EXCERPT

So here we are, at the precipice of a new year and probably, in some part, still reeling from the last two. I recall, vaguely, that at this time last year I was filled with hope that things were about to get better. Then, events in the first week of the year reminded me that the calendar rolling over didn’t wipe the slate clean on the world’s troubles. It’s just a date. Not a miracle.

The only comfort I had, and still have, as we again sit at the top of 2022, is that I have control over at least one thing in the world, and that’s how I live in it. So no matter where you are, in physical or mental space, take an opportunity to day to think about what you would do if you could begin again. The date may be arbitrary, but the idea is sound.

Everything you’ve lived through up to this point has prepared you for the challenges ahead. Everything that you’ve seen, learned, failed at, succeeded at, has built in you a resilience for the journey ahead. So while we shouldn’t dwell on our pasts (whether it be to regret–terrible thing, or to relive glory days–also unhelpful) we should remember the value they have given us. Every experience, hardship, joy, failure, and triumph has added to your soul-resume and will give you what you need for this next year. I believe that whatever it is you set your sights on, whether its finishing a book, starting a new job, getting out of an abusive relationship, or giving yourself more grace, you will find success. But don’t just throw vague intentions out. Make a map.

DATASET EXCERPT
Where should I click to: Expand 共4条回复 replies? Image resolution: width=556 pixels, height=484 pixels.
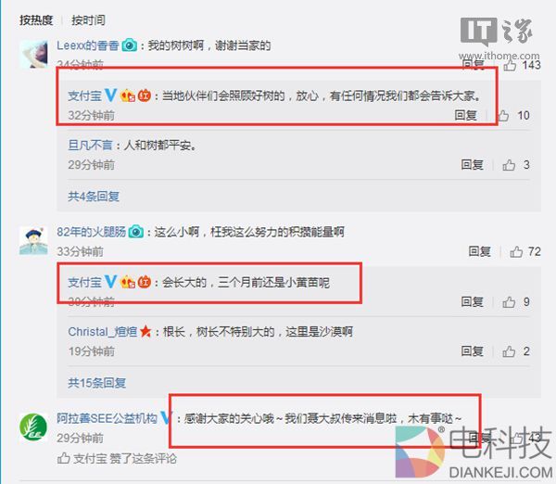pos(94,197)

PROBLEMS TO SOLVE
a - According to the new-year essay, what is the one thing the writer has control over?
b - Write out the stretch of the new-year essay from "Everything you’ve lived" through "Make a map.".

ANSWERS FOR THIS EXERCISE
a - How the writer lives in the world.

b -
Everything you’ve lived through up to this point has prepared you for the challenges ahead. Everything that you’ve seen, learned, failed at, succeeded at, has built in you a resilience for the journey ahead. So while we shouldn’t dwell on our pasts (whether it be to regret–terrible thing, or to relive glory days–also unhelpful) we should remember the value they have given us. Every experience, hardship, joy, failure, and triumph has added to your soul-resume and will give you what you need for this next year. I believe that whatever it is you set your sights on, whether its finishing a book, starting a new job, getting out of an abusive relationship, or giving yourself more grace, you will find success. But don’t just throw vague intentions out. Make a map.